Apesar do crescente debate sobre mecanismos de pagamento por serviços ambientais (PSA) no Brasil e da existência de leis estaduais e federais relacionadas ao assunto, ainda não havia um estudo comparando essas diferentes iniciativas. Por isso, o Imazon e o Centro de Estudos em Sustentabilidade (GVces) da Escola de Administração de Empresas de São Paulo da Fundação Getulio Vargas (FGV-EAESP) conduziram o estudo “Marco Regulatório sobre PSA no Brasil”, com apoio do Observatório do Clima. A pesquisa mapeou iniciativas de PSA, tendo como foco os serviços ambientais florestais nos diferentes biomas no Brasil.
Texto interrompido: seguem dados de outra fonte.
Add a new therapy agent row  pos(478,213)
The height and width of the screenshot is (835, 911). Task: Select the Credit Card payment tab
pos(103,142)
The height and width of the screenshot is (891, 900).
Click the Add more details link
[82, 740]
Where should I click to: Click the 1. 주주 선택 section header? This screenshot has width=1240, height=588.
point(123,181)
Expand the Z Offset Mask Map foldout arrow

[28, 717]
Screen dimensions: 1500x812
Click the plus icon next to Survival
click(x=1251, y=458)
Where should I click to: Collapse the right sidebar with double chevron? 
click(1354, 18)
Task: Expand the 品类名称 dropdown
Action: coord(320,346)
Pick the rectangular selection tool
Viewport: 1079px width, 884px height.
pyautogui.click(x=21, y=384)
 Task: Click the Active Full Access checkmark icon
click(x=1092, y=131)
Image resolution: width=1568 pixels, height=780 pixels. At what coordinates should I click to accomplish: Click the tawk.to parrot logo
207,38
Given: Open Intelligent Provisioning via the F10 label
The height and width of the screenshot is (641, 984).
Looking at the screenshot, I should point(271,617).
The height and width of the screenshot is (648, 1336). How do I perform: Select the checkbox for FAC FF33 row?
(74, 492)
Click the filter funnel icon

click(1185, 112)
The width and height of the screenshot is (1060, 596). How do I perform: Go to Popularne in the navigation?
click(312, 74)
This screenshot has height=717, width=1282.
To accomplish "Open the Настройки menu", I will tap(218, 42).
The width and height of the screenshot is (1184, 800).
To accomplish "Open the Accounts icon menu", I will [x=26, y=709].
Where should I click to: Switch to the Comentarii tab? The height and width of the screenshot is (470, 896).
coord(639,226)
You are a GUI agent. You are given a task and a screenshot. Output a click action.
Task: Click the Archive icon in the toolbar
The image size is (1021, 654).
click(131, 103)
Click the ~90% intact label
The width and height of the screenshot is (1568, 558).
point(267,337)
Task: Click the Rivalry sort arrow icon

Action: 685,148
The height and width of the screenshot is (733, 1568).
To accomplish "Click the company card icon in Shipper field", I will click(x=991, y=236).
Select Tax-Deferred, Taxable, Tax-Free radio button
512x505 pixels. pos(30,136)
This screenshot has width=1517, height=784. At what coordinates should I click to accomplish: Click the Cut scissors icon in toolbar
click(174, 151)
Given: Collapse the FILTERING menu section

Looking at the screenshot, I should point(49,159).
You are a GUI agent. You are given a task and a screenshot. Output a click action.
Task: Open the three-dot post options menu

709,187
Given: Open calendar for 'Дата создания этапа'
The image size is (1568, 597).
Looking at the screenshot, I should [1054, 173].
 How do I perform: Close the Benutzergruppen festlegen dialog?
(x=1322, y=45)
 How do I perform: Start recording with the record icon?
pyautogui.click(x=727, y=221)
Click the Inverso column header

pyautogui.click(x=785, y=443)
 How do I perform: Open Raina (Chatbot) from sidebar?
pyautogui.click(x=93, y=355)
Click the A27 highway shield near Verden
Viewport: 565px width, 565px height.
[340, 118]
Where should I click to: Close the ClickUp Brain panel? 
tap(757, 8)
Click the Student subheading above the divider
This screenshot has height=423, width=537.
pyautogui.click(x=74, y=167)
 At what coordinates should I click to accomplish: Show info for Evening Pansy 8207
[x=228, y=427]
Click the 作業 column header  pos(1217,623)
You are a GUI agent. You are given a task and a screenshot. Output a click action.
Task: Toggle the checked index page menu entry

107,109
Sistemas de PSA permitem que provedores de serviços ambientais recebam benefícios por essa atividade, contribuindo com a valorização dos recursos naturais. Apesar de não existir uma lei federal instituindo uma política nacional de PSA, 28 iniciativas foram analisadas sobre o assunto, incluindo leis e decretos identificados em níveis estadual e federal, assim como projetos de lei federais ainda em discussão relacionados a PSA e REDD+.  A maioria das iniciativas encontra-se no Sudeste do país e a outra parte no Sul e na região Norte. Uma das recomendações do relatório é que o processo de construção de uma lei federal sobre PSA considere as lições aprendidas com as leis estaduais existentes.

Santos, P., Brito, B., Maschietto, F., Osório, G., & Monzoni, M. (2012). Marco Regulatório sobre Pagamento por Serviços Ambientais no Brasil (p. 76). Belém: Imazon. FGV. GVces.